BATANG - Sebuah perusahaan kaca asing di Kabupaten Batang, PT KCC Glass Indonesia, tengah menghadapi gugatan perdata senilai miliaran rupiah dari mitra lokalnya, CV New Kuda Mas. Gugatan tersebut dilayangkan karena dugaan wanprestasi atau ingkar janji kerja sama usaha, yang diduga berpotensi mengarah pada manipulasi pajak perusahaan.
Perkara ini telah didaftarkan ke Pengadilan Negeri (PN) Batang dengan nomor 26/Pdt.G/2025/PNBtg. Sidang perdana dijadwalkan pada Rabu (18/6/2025), namun ditunda karena pihak penggugat dinyatakan tidak hadir saat sidang dimulai. Majelis hakim menjadwalkan ulang sidang pada Rabu (2/7/2025), dengan peringatan bahwa ketidakhadiran kembali dari pihak penggugat maka gugatan digugurkan.
Kuasa hukum penggugat dari Kantor Hukum Nanang Nasir dan Partner menyayangkan penundaan tersebut. Mereka mengklaim telah hadir sebelum pukul 12.00 WIB dan menilai majelis hakim terlalu tergesa dalam mengambil keputusan.
Awal Mula Persoalan;
Dalam dokumen gugatan, pihak tergugat adalah PT KCC Glass Indonesia, beralamat di Kawasan Industri Terpadu Batang, sedangkan turut tergugat adalah Kementerian Investasi/BKPM.
Menurut Nanang Nasir, SHI, MH, selaku kuasa hukum penggugat, kerja sama awalnya dimulai ketika CV New Kuda Mas dipilih untuk mengelola dan membuang limbah domestik milik PT KCC Glass Indonesia. Kesepakatan kemitraan usaha pun ditandatangani pada 8 Mei 2023, bahkan disahkan di kantor Kementerian Investasi di Jakarta.
Namun, dalam perjalanannya, perusahaan asing tersebut disebut tidak menjalankan kesepakatan.
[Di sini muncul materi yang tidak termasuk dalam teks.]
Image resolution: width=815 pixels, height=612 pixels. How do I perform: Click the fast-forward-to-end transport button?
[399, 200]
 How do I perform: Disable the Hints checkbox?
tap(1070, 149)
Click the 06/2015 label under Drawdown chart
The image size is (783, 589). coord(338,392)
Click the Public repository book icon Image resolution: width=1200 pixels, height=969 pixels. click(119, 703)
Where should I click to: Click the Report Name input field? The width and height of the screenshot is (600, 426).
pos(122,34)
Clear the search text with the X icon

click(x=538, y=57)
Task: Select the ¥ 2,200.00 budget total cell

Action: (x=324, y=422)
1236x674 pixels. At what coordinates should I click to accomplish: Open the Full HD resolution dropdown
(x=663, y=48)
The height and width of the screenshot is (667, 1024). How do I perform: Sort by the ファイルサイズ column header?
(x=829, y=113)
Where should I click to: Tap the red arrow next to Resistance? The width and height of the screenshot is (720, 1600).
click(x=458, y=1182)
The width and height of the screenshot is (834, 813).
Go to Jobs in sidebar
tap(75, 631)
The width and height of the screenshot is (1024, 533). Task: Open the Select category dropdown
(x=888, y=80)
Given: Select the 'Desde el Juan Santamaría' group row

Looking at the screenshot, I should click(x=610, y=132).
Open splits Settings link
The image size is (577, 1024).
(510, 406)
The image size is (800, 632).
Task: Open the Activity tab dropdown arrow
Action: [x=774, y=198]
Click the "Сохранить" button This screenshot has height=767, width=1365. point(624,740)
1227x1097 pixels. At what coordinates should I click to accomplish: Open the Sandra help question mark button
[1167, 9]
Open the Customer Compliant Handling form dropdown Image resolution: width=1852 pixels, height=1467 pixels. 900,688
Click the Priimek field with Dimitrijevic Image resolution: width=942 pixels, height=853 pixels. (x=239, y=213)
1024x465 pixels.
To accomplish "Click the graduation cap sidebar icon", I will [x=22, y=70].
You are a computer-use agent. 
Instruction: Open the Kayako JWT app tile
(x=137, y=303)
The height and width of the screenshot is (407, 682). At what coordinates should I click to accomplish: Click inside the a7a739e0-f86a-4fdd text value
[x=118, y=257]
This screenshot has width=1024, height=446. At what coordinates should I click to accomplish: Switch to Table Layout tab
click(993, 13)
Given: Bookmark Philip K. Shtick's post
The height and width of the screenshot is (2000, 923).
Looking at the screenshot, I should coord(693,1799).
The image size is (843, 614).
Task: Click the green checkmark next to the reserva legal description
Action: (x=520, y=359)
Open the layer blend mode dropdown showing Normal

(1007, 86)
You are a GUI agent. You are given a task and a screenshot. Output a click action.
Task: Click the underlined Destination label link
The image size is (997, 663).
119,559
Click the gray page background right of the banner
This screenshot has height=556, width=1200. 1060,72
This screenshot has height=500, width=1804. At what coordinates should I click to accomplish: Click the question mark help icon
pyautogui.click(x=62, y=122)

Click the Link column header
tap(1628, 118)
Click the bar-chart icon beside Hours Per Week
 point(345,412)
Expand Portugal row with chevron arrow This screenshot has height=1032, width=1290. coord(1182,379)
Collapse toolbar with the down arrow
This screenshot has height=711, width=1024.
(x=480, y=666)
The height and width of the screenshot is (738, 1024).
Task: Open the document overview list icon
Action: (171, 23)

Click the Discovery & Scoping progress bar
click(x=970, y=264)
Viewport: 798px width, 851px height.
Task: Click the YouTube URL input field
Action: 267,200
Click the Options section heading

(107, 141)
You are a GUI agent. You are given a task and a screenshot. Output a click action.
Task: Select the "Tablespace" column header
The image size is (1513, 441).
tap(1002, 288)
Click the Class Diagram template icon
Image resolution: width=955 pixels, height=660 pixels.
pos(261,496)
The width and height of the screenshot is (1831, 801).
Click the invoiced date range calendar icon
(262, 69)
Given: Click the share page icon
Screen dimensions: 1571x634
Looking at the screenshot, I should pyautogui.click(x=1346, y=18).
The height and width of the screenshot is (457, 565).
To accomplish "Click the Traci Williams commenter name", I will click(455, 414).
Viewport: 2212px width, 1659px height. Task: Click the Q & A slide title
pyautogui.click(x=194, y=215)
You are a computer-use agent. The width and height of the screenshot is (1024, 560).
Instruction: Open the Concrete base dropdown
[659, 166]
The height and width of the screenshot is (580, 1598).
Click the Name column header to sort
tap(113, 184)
Berbagai upaya mediasi, surat resmi, hingga somasi tiga kali tidak digubris oleh pihak tergugat.
"Yang mengecewakan, pekerjaan yang seharusnya diberikan kepada klien kami justru diduga dikerjakan oleh pihak lain, " kata Nanang.
Kerugian Fantastis dan Potensi Pelanggaran Pajak
CV New Kuda Mas mengklaim telah mengalami kerugian hingga Rp 5, 46 miliar akibat pembelian peralatan kerja, biaya operasional, dan penggajian tenaga kerja dalam rangka memenuhi permintaan awal dari pihak tergugat.
Tak hanya kerugian materiil, Nanang juga menyoroti potensi pelanggaran pidana. Ia menduga, kerja sama kemitraan yang tidak dijalankan bisa berujung pada manipulasi pajak oleh perusahaan asing tersebut.
"Kalau kemitraan usaha ini tidak dilaksanakan, maka ada potensi manipulasi pajak hingga Rp 47 miliar. Ini bukan hanya soal wanprestasi, tapi bisa menjadi persoalan pidana, " tegasnya.